Mint is a pretty close spin from Ubuntu. I think that with just a bit of translation it might give jettaknight a good guide.

Go to http://forums.linuxmint.com/viewtopic.php?f=141&t=57056

Worth a shot I think.

jettaknight
March 3rd, 2011, 12:01 AM
Thanks all. Bill516, I checked the link you included and that looks very promising. I'm not going to have a chance to give it a try for a few days, but will let you know how it all shakes out! Thanks again. Jettaknight

jettaknight
March 6th, 2011, 01:06 AM
A final update on the saga of Broadcom wifi on Asus 1015pem netbook. SUCCESS!

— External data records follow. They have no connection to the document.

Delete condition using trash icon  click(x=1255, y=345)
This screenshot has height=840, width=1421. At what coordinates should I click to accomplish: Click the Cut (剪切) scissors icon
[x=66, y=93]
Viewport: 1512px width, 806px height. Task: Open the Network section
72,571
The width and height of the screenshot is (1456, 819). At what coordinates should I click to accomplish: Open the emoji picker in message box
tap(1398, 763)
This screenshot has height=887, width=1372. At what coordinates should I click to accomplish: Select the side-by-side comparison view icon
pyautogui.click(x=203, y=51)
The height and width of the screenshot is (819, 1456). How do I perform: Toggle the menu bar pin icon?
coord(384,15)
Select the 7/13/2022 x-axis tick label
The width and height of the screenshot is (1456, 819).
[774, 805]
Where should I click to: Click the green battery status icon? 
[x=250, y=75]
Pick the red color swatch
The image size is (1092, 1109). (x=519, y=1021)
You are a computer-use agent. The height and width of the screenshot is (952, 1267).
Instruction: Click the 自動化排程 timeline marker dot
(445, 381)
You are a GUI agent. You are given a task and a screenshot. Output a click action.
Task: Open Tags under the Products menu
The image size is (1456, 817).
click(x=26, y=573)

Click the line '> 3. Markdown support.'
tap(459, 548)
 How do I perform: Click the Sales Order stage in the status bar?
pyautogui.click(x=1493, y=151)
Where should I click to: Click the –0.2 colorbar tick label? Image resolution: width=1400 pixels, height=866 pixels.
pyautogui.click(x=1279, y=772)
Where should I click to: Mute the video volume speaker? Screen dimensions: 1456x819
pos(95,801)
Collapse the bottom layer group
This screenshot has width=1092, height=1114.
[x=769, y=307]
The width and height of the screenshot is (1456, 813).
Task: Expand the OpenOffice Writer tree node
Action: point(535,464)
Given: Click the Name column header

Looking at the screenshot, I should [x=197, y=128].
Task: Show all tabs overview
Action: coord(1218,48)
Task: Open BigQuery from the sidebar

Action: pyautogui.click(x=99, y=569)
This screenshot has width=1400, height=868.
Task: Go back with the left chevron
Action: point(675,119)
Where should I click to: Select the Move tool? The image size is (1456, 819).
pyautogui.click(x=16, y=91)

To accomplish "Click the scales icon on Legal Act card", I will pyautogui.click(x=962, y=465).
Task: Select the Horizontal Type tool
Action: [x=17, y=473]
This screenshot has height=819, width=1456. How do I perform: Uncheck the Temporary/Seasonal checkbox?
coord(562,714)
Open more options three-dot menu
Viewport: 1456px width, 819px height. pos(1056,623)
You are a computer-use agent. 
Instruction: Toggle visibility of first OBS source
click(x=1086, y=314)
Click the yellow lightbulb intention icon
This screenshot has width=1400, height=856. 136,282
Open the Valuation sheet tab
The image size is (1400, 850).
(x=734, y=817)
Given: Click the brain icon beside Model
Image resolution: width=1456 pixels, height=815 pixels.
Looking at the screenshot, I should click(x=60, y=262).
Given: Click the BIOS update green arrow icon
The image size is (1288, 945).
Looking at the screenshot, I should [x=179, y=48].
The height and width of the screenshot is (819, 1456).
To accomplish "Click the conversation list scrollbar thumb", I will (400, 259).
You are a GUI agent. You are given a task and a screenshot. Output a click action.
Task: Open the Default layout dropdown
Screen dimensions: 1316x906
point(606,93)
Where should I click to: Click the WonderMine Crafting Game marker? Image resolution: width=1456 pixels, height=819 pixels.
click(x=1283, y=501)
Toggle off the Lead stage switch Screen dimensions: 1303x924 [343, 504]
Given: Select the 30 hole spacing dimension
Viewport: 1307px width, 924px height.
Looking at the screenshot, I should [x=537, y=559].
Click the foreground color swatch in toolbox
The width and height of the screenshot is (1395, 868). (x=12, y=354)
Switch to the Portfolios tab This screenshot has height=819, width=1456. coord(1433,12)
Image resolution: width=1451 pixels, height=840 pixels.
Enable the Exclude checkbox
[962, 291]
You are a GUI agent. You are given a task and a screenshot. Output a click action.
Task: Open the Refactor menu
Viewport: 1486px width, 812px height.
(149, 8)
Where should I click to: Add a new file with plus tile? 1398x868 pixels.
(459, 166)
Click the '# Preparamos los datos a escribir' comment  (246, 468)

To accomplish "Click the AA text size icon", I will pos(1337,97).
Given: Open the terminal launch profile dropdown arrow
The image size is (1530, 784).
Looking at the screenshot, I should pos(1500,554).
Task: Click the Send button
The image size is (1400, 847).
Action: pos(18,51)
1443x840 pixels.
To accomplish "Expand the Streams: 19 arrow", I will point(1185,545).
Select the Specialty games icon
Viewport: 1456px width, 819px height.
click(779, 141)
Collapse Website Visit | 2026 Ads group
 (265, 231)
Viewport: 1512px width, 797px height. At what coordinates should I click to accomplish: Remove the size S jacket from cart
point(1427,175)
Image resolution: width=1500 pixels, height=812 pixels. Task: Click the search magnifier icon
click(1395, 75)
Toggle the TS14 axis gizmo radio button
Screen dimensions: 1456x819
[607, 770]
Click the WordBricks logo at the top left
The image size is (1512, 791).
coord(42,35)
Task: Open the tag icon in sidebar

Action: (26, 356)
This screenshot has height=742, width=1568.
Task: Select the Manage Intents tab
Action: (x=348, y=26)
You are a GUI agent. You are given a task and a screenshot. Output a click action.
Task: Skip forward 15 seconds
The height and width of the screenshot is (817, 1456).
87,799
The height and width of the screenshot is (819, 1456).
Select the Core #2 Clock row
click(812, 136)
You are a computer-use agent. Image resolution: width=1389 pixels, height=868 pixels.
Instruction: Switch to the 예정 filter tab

After looking at the suggestion from the Mint forum I did research and ended up installing Mint 10. For me at least, it is a much simpler and more familiar interface for a linux beginner coming from Windows. I also found extremely helpful directions on the "howtogeek.com" website on "install linux mint on your windows computer or netbook". I followed those instructions to the letter, installed Mint, it identified the need to install the broadcom driver, and it worked! To me it looked like exactly the same update package for the broadcom sta driver that I had tried in both ubuntu and kubuntu, but this time no error messages and the wifi started working beautifully (after picking my router and keying in the wep key). The Mint installation also setup the dual boot screen automatically so at startup it is easy to choose Mint or Windows 7.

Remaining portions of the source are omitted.